À 98 ans sonné, l´homme avait encore la force et les mots. il s´entretenait longtemps avec nous, me raconta son séjour en prison et la manifestation des femmes sur le pont de Grand-Bassam pour leur libération lui et ses compagnons de cellule. Voici le moment attendu: j´interpellai l´écrivain sur la place et le rôle assigné à la femme africaine dans la littérature africaine et précisement dans ses oeuvres à lui. Sacré David, comme s´il m´attendait lui et son compagnon Josué (le président de l´Asociation des auteurs ivoiriens). Ils me coupèrent court: la femme africaine aurait pu aussi écrire son histoire. Je cris à la tricherie car je n´attends que la réponse de l´auteur Dadié en personne. J´ai toujours rêvé poser cette question à un auteur de la Négritude en personne. « Dans une assemblée, ce sont les notables qui parlent `la place du chef » me répliqua Dadié. J´insistai pour avoir une réponse de lui. Elle vint enfin la réplique; la Négritude est une littérature de combat c´est la raison pour laquelle, il y´avait peu de place pour la femme.
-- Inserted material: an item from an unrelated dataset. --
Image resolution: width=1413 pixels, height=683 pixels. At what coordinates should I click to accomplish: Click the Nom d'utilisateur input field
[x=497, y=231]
Ce dimanche 11 Mai 2014, on s´est donné une poignée de mains Bernard Dadié, Josué Guebo, David Kpelly et moi et les lignes de nos mains se sont unies en faisceaux de lumières portant la réconciliation pour la Côte d´Ivoire et pour l´Afrique entière. En quittant la résidence de l´auteur, j´ai emporté l´image d´un homme, les plaisanteries d´un bon humoriste mais surtout une nouvelle vision de son époque et l´appréhension de mon époque.